* begin DATA FOR PROCESSING *

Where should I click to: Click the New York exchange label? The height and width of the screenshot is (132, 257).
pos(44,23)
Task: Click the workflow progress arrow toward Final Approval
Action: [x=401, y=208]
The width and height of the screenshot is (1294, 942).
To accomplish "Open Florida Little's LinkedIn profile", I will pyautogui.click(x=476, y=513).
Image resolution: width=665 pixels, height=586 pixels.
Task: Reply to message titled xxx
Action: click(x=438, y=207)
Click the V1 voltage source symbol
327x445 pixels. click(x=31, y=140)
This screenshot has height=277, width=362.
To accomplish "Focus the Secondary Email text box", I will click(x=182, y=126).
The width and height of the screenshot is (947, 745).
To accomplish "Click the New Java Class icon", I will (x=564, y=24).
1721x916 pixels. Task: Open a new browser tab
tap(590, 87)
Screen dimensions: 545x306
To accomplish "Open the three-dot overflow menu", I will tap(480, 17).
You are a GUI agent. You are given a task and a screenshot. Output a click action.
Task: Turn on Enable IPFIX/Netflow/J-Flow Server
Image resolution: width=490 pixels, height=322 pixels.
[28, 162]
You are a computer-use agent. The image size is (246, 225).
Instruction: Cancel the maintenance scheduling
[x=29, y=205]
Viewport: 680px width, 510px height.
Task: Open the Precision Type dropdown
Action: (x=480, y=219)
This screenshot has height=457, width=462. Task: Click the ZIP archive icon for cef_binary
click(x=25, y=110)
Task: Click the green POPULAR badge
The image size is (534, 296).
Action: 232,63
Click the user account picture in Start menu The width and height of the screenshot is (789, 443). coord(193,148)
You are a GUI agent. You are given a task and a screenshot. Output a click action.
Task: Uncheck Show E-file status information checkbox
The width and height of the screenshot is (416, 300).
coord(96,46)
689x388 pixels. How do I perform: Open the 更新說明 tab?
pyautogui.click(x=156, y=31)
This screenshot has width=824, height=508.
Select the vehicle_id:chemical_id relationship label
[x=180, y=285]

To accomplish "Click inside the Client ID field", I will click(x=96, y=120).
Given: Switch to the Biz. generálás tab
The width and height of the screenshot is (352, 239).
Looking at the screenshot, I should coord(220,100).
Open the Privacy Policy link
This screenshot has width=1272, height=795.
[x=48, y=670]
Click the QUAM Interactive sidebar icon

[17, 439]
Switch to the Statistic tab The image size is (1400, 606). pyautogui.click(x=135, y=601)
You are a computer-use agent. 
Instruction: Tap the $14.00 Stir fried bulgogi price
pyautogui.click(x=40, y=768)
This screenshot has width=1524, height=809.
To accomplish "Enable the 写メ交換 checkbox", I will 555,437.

* end DATA FOR PROCESSING *

EXERCISE
Copy out everything in the listing above word for word, from the line that contains "This screenshot has width=824, height=508." down to the end of the listing.

TASK ANSWER
This screenshot has width=824, height=508.
Select the vehicle_id:chemical_id relationship label
[x=180, y=285]

To accomplish "Click inside the Client ID field", I will click(x=96, y=120).
Given: Switch to the Biz. generálás tab
The width and height of the screenshot is (352, 239).
Looking at the screenshot, I should coord(220,100).
Open the Privacy Policy link
This screenshot has width=1272, height=795.
[x=48, y=670]
Click the QUAM Interactive sidebar icon

[17, 439]
Switch to the Statistic tab The image size is (1400, 606). pyautogui.click(x=135, y=601)
You are a computer-use agent. 
Instruction: Tap the $14.00 Stir fried bulgogi price
pyautogui.click(x=40, y=768)
This screenshot has width=1524, height=809.
To accomplish "Enable the 写メ交換 checkbox", I will 555,437.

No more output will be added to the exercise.